Os funcionários do Google mantiveram suas reuniões em segredo por meses
Por medo de ser demitido, o engenheiro de software Andrew Gainer-Dewar e seus colegas do Google mantiveram suas reuniões em segredo por meses. Somente quando seu grupo cresceu para 200 membros, eles anunciaram a fundação do Sindicato dos Trabalhadores do Alfabeto (UTA). Alphabet é o nome da empresa-mãe do Google. Andrew Gainer-Dewar inicialmente tinha pouco em comum com o fornecedor Miguel ou com o trabalhador da Amazon Chris Smalls. O homem de 35 anos está programando no escritório em casa. Caso contrário, ele trabalha no escritório do Google em Cambridge, Massachusetts. Lá, o Google não só paga a ele um salário generoso, mas também as contas de seu café da manhã em cafés próximos ou de seu almoço.
No entanto, as coisas estão fermentando entre os funcionários. Em 2018 , mais de 20.000 funcionários do Google protestaram contra as negociações da empresa com Andy Rubin. O gerente teria forçado um subordinado a fazer sexo oral, o que ele negou. Rubin teve que sair, mas recebeu uma indenização de milhões. A resistência surgiu entre os funcionários do Google contra as ordens da autoridade de imigração ICE. Ela é responsável pela prisão e deportação de imigrantes ilegais. Em um comunicado, o Google admitiu erros ao lidar com um funcionário, mas estava determinado a criar um ambiente de trabalho em que cada funcionário se sentisse valorizado.
Na Gainer-Dewar, isso desencadeou um repensar. Ficou claro para ele: para ser ouvido, você precisa se unir. Em primeiro lugar para a UTA está a proteção dos funcionários da Alphabet – mas também a promoção da solidariedade, da democracia e da justiça social, como diz no site. Mas os ativistas têm um problema: até 50% dos funcionários que trabalham para o Google são contratados por subcontratados e agências de empregos temporários. No entanto, de acordo com a legislação trabalhista dos EUA, apenas sindicatos permanentes estão autorizados a negociar coletivamente. Para também representar empregados de subcontratados, a AWU se restringe a ser uma representação dita minoritária com poderes limitados.

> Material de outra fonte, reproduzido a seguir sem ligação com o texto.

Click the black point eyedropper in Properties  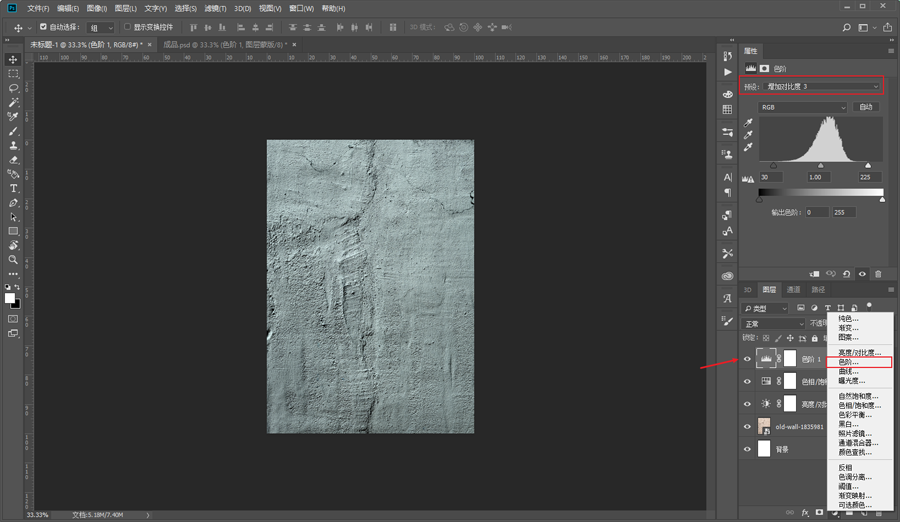click(748, 123)
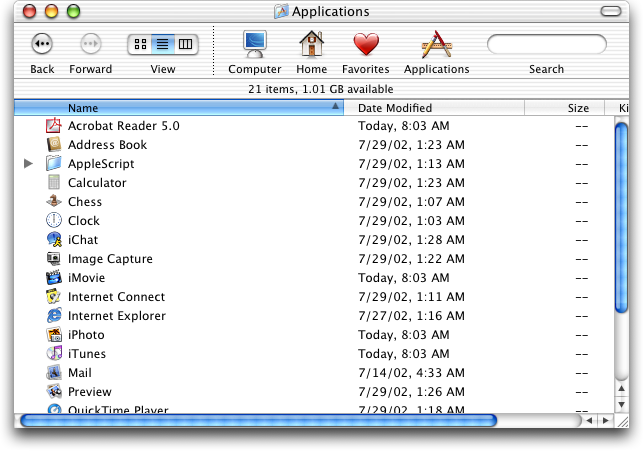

O modelo para isso foram os ladrões de fast-food que lutam por um salário mínimo de 15 dólares a hora. Mesmo que essa meta tenha sido alcançada até agora apenas em alguns estados, mais de 20 milhões de trabalhadores devem salários melhores ao movimento “Luta por US $ 15”. Os ativistas transformaram sua preocupação aparentemente sem esperança em uma questão social – e assim colocaram empresas e representantes sob pressão. Assim como no apogeu dos sindicatos americanos.

Este artigo foi escrito originalmente em alemão e publicado pelo jornal “Die Zeit” [Aqui!].